I know you are a co owner of a flat but I would not let them move in their.
At the moment their are tenents in that flat, it is proving income for your bil and the income that your getting from this is helping to fund another child of yours through university.
Also in the future you or your bil may need to sell the flat as you need the money. Moving your daughter, her boyfriend and a new baby in their could end up being a disaster and UC may not pay the rent on here either.

In your situation I would be encouraging your daughter to have an abortion as neither her or her boyfriend are in a good financial situation. I say to your daughter that she is not ready for a baby yet and you want to see her getting a better job, travelling and having her own life before having a baby. Tell her her boyfriend could walk away from this situation and leave her on her own with a child. I would also tell her that you can't give up your job or help her out financially. If she mentions the flat you have I tell her you just a co-owner of this, it already has tenents and UC won't pay the rent on this flat.
I know the above may sound hard but the reality is that your daughter needs to hear some home truths.

I know a lady who's son got his girlfriend pregnant. His mother was far from happy because they had just finished school, had no money and she could see the problems ahead. His mother knew she would be expected to give his girlfriend money for the child and to help with minding the baby as well. Her son was planning to move away from the area due to his career plans. She talked to his girlfriend and she had begun to realise the situation she was in. She realised she was not ready for a baby. His mother arranged and paid for a private early abortion for her.
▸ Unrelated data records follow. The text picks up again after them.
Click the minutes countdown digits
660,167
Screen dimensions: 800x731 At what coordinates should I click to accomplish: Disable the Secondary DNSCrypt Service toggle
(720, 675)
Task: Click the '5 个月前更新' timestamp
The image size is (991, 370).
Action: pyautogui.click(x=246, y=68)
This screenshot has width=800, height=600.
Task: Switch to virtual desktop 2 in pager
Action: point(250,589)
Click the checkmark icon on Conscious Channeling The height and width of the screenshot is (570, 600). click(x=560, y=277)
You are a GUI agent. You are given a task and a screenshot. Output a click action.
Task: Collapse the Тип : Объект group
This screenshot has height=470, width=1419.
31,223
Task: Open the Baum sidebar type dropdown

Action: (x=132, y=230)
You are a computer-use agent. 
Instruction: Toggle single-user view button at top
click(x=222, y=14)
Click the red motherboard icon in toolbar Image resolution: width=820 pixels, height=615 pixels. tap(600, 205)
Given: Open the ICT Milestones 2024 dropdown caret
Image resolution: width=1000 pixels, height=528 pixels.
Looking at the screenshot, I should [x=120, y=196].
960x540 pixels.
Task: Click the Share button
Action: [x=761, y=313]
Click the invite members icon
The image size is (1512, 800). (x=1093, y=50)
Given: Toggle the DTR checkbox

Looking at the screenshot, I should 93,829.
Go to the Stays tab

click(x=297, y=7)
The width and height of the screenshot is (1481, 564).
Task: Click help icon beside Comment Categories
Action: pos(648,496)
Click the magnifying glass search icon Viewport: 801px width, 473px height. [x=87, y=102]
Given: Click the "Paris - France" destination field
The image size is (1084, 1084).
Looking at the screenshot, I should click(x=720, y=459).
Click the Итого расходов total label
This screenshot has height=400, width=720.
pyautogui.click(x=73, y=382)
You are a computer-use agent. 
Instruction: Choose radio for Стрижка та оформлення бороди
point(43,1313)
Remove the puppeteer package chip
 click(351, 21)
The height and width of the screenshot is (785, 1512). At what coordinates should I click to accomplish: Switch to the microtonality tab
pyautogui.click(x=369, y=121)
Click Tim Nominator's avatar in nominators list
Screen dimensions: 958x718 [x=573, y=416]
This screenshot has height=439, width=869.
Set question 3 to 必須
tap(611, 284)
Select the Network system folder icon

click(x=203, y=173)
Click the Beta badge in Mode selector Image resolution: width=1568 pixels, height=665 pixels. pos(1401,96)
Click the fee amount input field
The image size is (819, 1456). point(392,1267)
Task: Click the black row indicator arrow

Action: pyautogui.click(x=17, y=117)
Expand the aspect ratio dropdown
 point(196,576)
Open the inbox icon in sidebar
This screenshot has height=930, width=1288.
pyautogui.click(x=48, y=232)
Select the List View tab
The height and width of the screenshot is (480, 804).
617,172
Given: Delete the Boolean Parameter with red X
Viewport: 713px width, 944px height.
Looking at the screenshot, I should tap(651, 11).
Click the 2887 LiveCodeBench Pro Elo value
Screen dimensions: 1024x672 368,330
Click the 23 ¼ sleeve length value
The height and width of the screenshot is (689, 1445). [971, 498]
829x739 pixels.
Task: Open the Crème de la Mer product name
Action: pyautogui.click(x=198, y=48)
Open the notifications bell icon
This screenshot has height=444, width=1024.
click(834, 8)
His girlfriend is now in college. She told his mother recently that she was so glad to have an abortion because it enabled her to leave home, go to college and make a life for herself.

Ohhelpicantthinkofaname · 03/02/2024 13:19

LillythePinky · 03/02/2024 13:13

A good position? No, I don’t think that. So bad that they can’t make it work? No. If they work hard now until the baby arrives they can make it work. Babies aren’t expensive. Not really. You don’t need loads of money, but you do need to be realistic and compromise. Work opposite shifts to avoid childcare costs (we did this for years)

Babies are very expensive because they limit a woman's ability to work.
Childcare has to be paid for.
Not all people work shifts. And shift work is not an ideal way to work.

Most shift work is low-paid unless you're talking medical staff, airline pilots etc.

The point is they can't support themselves. let alone a child.

I’m not saying you do it forever. But lots of people do it in the short term while the kids are very small as you get some time with the child and less expenditure on child care. So even though your wage may be slightly lower, you keep more of it and actually have more disposable income. Pretty much all the young parents I know have done this in the early years and it worked.

it’s hard to imagine how it could work when you’re in an established career with good prospects and it seems so far below you. But if you’re just working to pay the bills it works out fine. You accept you have less money and when you have less life is cheaper. We lived well on about a third of what we earn now when the kids were small. It was honestly fine, and I could actually afford to be on mat leave, which I couldn’t now as you live to your means and our lives are much more expensive now.